The heart of the film — all of the fun that might seem surface level — came across in this first half of the movie, which focuses primarily on Elphaba’s personal problems as an outsider. The real horrors lie on the other side of intermission between the two movie, when the sequel will have to deal more deeply with the harder horrors: The outright abuse and torture of an entire sector of society. Those are fundamentally different realities to convey on a screen, even if they’re philosophically tied through the lens of oppression. 
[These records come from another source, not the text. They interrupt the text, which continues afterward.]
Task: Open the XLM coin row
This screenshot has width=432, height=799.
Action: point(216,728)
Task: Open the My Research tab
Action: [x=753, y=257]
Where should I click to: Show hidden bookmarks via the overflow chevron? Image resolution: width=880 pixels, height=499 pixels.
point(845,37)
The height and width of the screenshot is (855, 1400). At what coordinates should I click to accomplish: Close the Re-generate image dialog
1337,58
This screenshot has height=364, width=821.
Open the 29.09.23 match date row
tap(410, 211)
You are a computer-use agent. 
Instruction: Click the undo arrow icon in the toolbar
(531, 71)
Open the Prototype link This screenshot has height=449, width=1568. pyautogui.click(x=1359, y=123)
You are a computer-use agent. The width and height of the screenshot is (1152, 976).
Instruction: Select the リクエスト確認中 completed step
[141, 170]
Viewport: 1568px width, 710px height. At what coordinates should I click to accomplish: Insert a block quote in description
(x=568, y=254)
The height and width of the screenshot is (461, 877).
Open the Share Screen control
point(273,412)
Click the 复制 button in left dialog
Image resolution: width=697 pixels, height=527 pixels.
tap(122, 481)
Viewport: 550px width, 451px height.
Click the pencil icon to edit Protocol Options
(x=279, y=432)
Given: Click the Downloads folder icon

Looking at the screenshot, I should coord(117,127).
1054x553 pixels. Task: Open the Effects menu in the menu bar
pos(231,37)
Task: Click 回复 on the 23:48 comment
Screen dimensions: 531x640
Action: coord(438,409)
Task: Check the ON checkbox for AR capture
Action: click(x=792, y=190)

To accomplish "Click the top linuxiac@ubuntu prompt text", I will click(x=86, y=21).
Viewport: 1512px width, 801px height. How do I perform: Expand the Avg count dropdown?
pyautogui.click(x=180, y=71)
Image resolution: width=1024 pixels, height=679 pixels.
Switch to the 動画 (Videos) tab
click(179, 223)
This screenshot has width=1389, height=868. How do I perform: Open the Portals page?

Cynthia Erivo left us on a high note with her decadent execution of “Defying Gravity.” It was exciting to zoom alongside Elphaba as the “wicked witch” first learns to fly broomstick style — a testament to modern animation capabilities. The director took advantage of all his resources — an all-star cast, overachieving costume designers, and all-out special effects — to bring the world of Wicked itself to life in a compelling way for those of us invested in the story’s evolution. 

Chu’s mastered the fun of it all. We’ll have to wait until next year to see if he can dig deep to capture the darkness that lies beneath — while keeping it PG.